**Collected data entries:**
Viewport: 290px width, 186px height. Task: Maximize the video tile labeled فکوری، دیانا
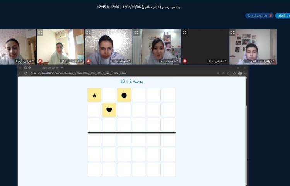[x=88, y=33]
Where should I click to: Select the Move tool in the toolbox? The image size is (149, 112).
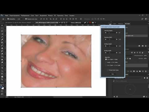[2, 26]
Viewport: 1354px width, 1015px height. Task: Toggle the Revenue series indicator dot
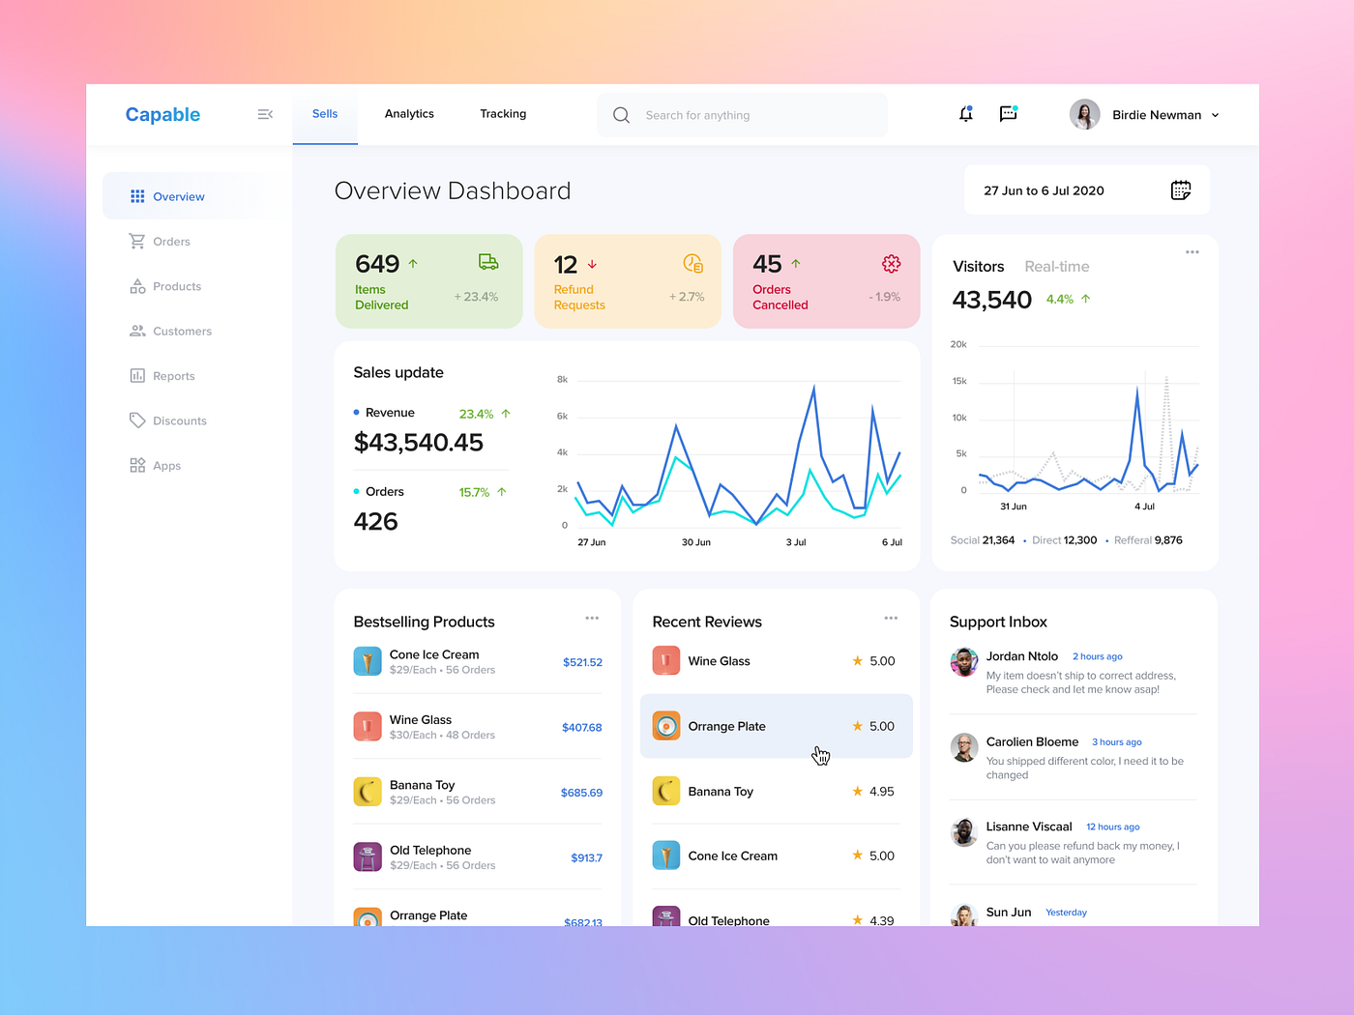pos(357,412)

**Exercise aim:** Leave the pictures aside and output each entry exactly as it stands.

**Exercise output:**
Viewport: 290px width, 186px height. Task: Maximize the video tile labeled فکوری، دیانا
[x=88, y=33]
Where should I click to: Select the Move tool in the toolbox? The image size is (149, 112).
[2, 26]
Viewport: 1354px width, 1015px height. Task: Toggle the Revenue series indicator dot
pos(357,412)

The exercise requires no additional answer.